Pointing entries for screenshots and pages:

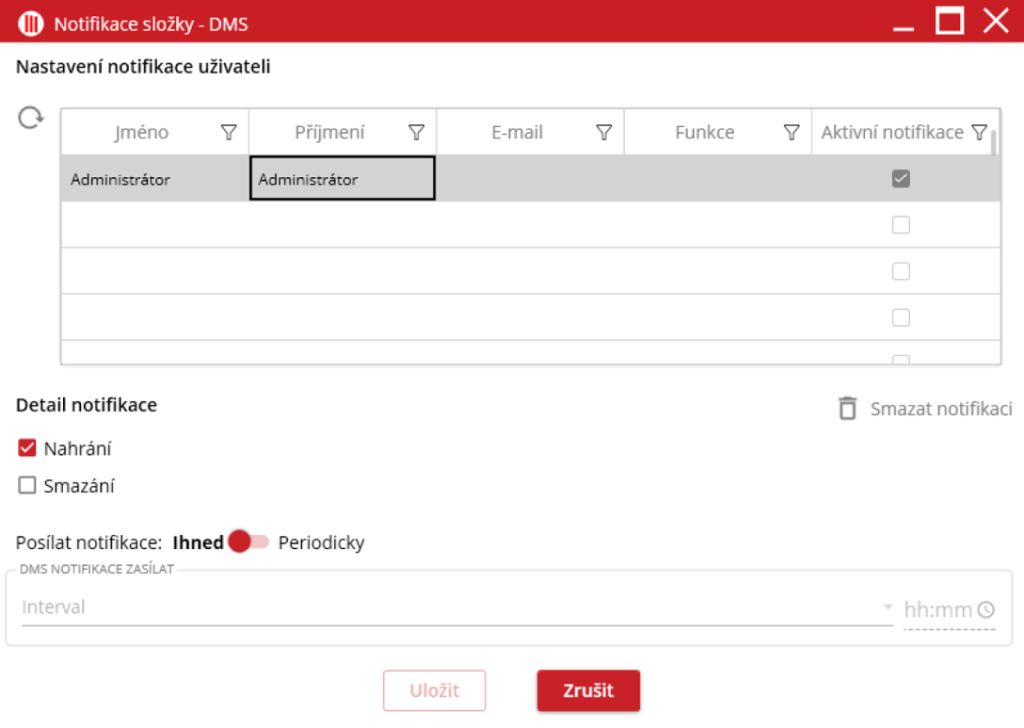This screenshot has width=1024, height=728.
Task: Open the filter for the Jméno column
Action: coord(228,132)
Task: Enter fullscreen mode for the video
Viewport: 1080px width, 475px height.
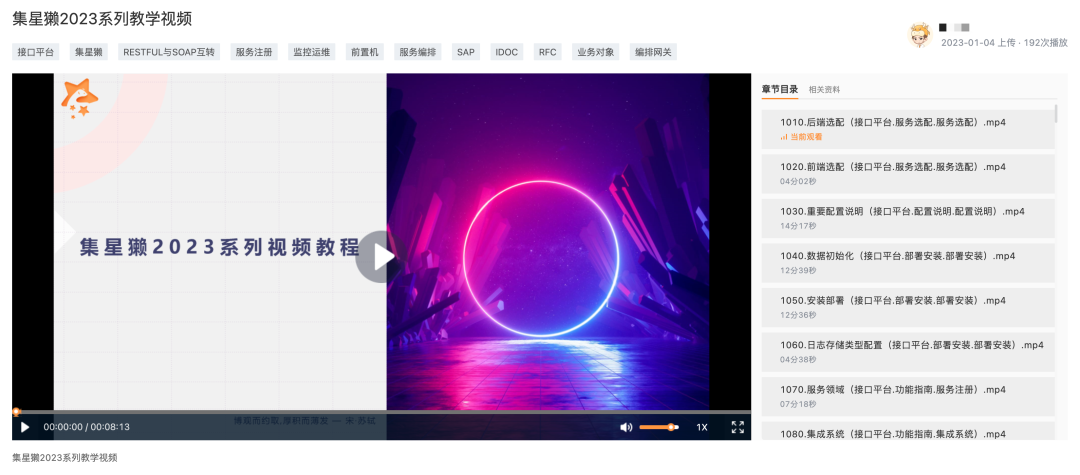Action: [x=738, y=427]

### Exercise requirements
Rewrite the entries above with "Viewport" replaced by "Window" and everything else unchanged, leaving out the pictures.

### Exercise answer
This screenshot has width=1024, height=728.
Task: Open the filter for the Jméno column
Action: coord(228,132)
Task: Enter fullscreen mode for the video
Window: 1080px width, 475px height.
Action: [x=738, y=427]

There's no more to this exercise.